6
Yorum
23
Beğeni
5,0
Puan
1502
Okunma

Bir daha ki susuşum kıyamete olsun
Dilim kırsın kemiğini yeminin
Ateşin mevsimi soğuk, külün siyahı savruk
Yanık dört bir tarafı bu hain özlemin
Kızgın sularda boğulsun zamanın çirkin yalnızlığı
Savrulsun kum taneleri, toprak titresin kökünde gülün
Bir daha ki ölümüm ayrılığa olsun
Kavuşmalar kırsın şiirin kader zincirini.
Yollar uzadıkça dallarını kırar oldum gençliğimin
Bu hırçın koşuş bilmem ki nereyedir
Bilmem ki suların aktığı bu yatak neden böyle soğuk?

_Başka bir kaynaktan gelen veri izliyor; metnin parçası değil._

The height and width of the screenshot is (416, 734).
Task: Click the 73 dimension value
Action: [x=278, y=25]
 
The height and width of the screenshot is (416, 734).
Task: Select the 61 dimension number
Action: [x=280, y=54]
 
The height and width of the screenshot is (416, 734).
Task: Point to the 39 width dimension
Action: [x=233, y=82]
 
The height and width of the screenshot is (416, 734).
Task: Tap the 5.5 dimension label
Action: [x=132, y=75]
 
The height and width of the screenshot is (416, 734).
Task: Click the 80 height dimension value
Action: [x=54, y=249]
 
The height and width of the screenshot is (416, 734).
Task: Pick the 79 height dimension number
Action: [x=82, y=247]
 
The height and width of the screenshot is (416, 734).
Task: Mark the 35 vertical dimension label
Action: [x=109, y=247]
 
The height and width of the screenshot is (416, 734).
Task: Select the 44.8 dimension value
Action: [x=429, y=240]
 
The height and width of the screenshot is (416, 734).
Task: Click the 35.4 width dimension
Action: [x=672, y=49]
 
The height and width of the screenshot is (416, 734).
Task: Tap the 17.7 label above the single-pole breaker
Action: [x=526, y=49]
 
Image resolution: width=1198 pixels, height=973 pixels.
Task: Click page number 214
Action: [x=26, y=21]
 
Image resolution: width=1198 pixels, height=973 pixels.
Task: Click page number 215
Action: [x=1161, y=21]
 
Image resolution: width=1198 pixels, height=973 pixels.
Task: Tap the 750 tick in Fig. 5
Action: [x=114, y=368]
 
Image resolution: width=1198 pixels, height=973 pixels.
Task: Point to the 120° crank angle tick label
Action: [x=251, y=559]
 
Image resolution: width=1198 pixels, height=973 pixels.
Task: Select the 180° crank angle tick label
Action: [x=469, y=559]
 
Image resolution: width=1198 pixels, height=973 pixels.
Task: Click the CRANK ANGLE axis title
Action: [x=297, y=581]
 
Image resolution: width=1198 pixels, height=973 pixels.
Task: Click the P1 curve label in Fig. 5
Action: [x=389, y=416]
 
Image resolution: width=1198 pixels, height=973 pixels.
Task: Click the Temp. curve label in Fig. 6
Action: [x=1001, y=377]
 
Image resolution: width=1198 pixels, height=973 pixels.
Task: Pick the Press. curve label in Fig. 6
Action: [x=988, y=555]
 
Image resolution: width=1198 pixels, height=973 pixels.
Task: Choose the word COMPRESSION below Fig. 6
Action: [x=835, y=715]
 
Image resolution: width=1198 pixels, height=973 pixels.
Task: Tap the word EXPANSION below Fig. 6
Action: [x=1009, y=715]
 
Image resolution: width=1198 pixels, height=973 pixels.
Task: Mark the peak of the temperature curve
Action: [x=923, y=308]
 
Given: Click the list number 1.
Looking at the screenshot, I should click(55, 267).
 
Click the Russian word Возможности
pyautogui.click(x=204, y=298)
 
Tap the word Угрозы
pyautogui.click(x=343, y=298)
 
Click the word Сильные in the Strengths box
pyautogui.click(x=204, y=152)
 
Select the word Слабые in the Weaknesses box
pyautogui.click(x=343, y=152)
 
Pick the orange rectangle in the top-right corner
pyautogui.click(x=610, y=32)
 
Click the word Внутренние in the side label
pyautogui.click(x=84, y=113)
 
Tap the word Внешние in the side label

Gecesinde umutsuzluğun yitirdiğim aklım
Öper ansızın uykularımdan
Çıldırmışlığım kan ter içinde bırakır çaresizliği
Kendime yetmediğimde düşünürdüm ölümü oysa
Bir daha ki uykum ölüme olsun
Uyanmasın içimde hiçbir çocuk.
Karanlığın kavgasında
Yiğittir ışık, gözlerinden öpe öpe kaldırır ayağa umudu
Mektuplar sırdaş bir kalemin ağzında öyle incinmiş ki
Dili varmaz bir şiiri giymeye
Şakaklarımda ağlamanın hikayesini taşıyorum oysa
Kurşun gibi sıcak
Düşlüyorum denizin kokusunda rıhtım sevdalılarını
Kaç mendil düştü de kurutmadı martı gözyaşlarını
Kaç ses yırttı da göğü dönmedi geriye cennet insanı
Ah bu vedam cehenneme olsun
Kavuşmasın bir daha koynum koynuna.
Yüküm ağır be yalnızlığım!
Kamburumda çirkin kahkahaların dokunuşları
Kimse inanmıyor gerçeğine acının
Acının acımasızlığını görmemiş kimse
Çivilerin sahip çıktığı duvarlar gibiyim
Soğuk ve dilsiz
Zamanı astığım cılız haykırışlarım, gülümseyen bir resimde boğulur
Soğur sesim, incinir cismim,
Avuç avuç isyana gömülür gülüşlerim
Ah bu şiir de umuduma olsun
Yeşermesin bir daha Mem’in kadim sevdasında.